# [TASK DETAILS]
Each line from the one containing "[Auf Facebook teilen] (1145, 156)" through the last line of the entries below is to be transcribed exactly. Nothing else belongs in the reply.

# [EXTRACTED RECORDS]
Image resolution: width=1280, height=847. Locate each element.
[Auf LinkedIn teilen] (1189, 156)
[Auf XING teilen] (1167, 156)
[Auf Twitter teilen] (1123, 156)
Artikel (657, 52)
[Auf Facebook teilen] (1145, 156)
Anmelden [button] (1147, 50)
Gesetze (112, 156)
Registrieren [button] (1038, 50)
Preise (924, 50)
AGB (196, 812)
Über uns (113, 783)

# [RESULT FOR THIS TASK]
[Auf Facebook teilen] (1145, 156)
Anmelden [button] (1147, 50)
Gesetze (112, 156)
Registrieren [button] (1038, 50)
Preise (924, 50)
AGB (196, 812)
Über uns (113, 783)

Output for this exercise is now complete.